In patients with Huntington's disease (HD), instrumental daily activities such as working and driving become affected at a relatively young age. For most patients, the decision to quit driving is difficult and affects their independence and social activities.
Aims
To investigate if differences in driving performance between HD gene carriers and healthy individuals can be detected with a driving simulator. Furthermore, we wanted to determine which cognitive and motor symptoms contribute to driving performance in HD.
Methods
We included 58 HD gene carriers (28 premanifest HD, 30 manifest HD) and 29 controls in this cross-sectional study. All participants were active drivers and underwent neuropsychological, motor, and psychiatric evaluations.

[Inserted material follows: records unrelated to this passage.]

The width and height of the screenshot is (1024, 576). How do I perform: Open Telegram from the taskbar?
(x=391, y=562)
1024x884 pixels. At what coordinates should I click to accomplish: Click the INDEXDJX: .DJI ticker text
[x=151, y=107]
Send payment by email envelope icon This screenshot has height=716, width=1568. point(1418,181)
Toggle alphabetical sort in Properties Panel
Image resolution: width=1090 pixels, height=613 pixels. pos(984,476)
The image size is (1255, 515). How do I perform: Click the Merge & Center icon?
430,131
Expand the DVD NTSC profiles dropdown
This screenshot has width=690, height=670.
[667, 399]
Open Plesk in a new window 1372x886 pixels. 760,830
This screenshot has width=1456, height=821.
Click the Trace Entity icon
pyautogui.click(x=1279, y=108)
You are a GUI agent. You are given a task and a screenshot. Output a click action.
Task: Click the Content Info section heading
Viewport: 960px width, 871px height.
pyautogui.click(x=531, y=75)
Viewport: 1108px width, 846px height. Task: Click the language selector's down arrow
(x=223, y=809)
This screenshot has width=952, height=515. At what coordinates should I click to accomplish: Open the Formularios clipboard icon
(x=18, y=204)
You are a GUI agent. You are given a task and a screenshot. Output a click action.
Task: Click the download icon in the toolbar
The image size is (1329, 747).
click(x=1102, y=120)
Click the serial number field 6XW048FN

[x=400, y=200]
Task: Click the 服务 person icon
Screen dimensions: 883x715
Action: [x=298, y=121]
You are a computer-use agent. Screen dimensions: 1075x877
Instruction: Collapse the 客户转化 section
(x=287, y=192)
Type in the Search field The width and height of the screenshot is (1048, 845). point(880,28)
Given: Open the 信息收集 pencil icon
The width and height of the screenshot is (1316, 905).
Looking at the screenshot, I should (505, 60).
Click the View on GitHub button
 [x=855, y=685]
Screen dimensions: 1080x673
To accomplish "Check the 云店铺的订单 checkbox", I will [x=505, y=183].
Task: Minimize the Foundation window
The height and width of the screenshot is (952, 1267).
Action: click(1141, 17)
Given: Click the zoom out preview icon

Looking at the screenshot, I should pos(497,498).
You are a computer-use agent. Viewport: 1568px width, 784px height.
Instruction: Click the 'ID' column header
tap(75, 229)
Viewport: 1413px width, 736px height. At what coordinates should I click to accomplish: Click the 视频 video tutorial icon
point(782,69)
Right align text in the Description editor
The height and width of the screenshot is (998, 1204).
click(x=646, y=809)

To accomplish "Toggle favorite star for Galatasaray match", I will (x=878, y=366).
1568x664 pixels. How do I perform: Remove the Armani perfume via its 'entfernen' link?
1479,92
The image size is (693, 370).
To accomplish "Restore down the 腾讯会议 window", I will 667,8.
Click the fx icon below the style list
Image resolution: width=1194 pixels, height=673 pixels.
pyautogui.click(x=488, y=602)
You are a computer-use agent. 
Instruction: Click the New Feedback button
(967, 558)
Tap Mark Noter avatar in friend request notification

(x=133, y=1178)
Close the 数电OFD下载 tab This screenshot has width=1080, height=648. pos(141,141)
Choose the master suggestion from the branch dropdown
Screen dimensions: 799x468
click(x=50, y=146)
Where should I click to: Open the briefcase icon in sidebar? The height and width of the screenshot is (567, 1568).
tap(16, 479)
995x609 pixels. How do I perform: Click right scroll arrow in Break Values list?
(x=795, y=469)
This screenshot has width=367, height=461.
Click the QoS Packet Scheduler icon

A driving simulator, including an urban and motorway scenario, was used to assess driving performance.
Results
Manifest HD drove slower compared to controls and premanifest HD when speed limits increased (80 and 100 km/h) and they had a less steady speed compared to premanifest HD on the motorway and in a 30 km/h zone. Manifest HD also had a larger standard deviation of the lateral position (i.e., more weaving of the car) compared to controls and premanifest HD on the motorway. Postural instability and slower speed of processing were predictors of the driving simulator outcome measures. There were no significant differences between premanifest HD and controls.
Conclusions
Manifest HD drive more cautious in a driving simulator when speed limits increase compared to premanifest HD and controls and they have less vehicle control on the motorway. Increased postural instability and slower speed of processing are predictive of worse driving simulator performance in manifest HD. This might assist clinicians in their referral for an official on-road driving test. More studies are necessary to determine if a driving simulator can be used to monitor longitudinal changes in fitness to drive.